前回は、クレジットカード会社の収入源についての相談にお答えしました。今回は、加盟店のメリットについて考えていきましょう。カード会社は、会員が自社のカードを利用すれば、加盟店からの手数料が得られます。一方、会員にとっては、割引優待が受けられるとか、ポイントがたまるなどの特典があります。では、カードの加盟店には、どんなメリットがあるのでしょうか。
Q:このあいだ、ある商品を10万円で購入して、クレジットカードで支払ったのですが、その時の手数料は店側が負担し、それがカード会社の利益になると聞きました。それに、カード会社から振り込まれるのは1ヵ月くらい後になると。そうですと、店側はソンをすることになります。現金で支払ってもらったほうが有難いのではないでしょうか?
A:確かに、顧客がカードを使うと、加盟店はカード会社に手数料を払わなくてはなりません。でも、その手数料を払っても、カード加盟店になるメリットはあるのです。

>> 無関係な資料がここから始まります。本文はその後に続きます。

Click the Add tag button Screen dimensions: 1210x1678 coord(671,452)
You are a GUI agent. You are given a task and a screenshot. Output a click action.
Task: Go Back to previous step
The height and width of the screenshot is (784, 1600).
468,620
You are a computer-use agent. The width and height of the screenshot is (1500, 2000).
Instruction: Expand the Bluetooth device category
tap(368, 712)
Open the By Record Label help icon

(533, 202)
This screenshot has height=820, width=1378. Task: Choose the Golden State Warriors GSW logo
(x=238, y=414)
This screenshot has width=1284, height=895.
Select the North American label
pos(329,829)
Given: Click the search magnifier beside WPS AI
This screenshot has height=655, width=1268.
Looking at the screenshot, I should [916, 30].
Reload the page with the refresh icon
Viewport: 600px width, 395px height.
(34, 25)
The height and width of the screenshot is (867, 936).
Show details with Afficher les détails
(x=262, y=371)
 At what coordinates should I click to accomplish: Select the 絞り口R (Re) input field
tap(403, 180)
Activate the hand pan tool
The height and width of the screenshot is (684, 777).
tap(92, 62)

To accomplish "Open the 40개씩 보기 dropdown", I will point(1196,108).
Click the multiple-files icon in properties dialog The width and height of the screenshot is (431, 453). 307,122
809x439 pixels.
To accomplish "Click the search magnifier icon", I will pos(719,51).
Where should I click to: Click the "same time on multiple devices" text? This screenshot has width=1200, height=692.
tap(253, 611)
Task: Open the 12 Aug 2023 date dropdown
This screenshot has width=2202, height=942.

1.まず、顧客の購入単価がアップします(現金だと持っている範囲でした買い物できませんが、カードがあれば手持ちの現金以上に買い物できますよね)。
2.ボーナス支給前や給料日前でも買ってもらえます(給料日の前になると、ガクンと売上の落ちる店がありますが、カード加盟店ではその心配はありません)。
3.それから、もしお客さんが何かの事情で払えなくなったとしても、カード会社が責任を持って払ってくれます(いわば、保険料)。店に現金を置いて強盗に入られる事件もありますが、カードの伝票を盗んでも仕方ありません(安全性確保)。
4.お客さんの「囲い込み」ができる(リピーターが多くなります。また、お客さんの買い物情報などをフィードバックしてくれるカード会社もあります)。
5.さらに、カード会社から信用されている店だということで、初めてのお客さんにも利用してもらえたり…。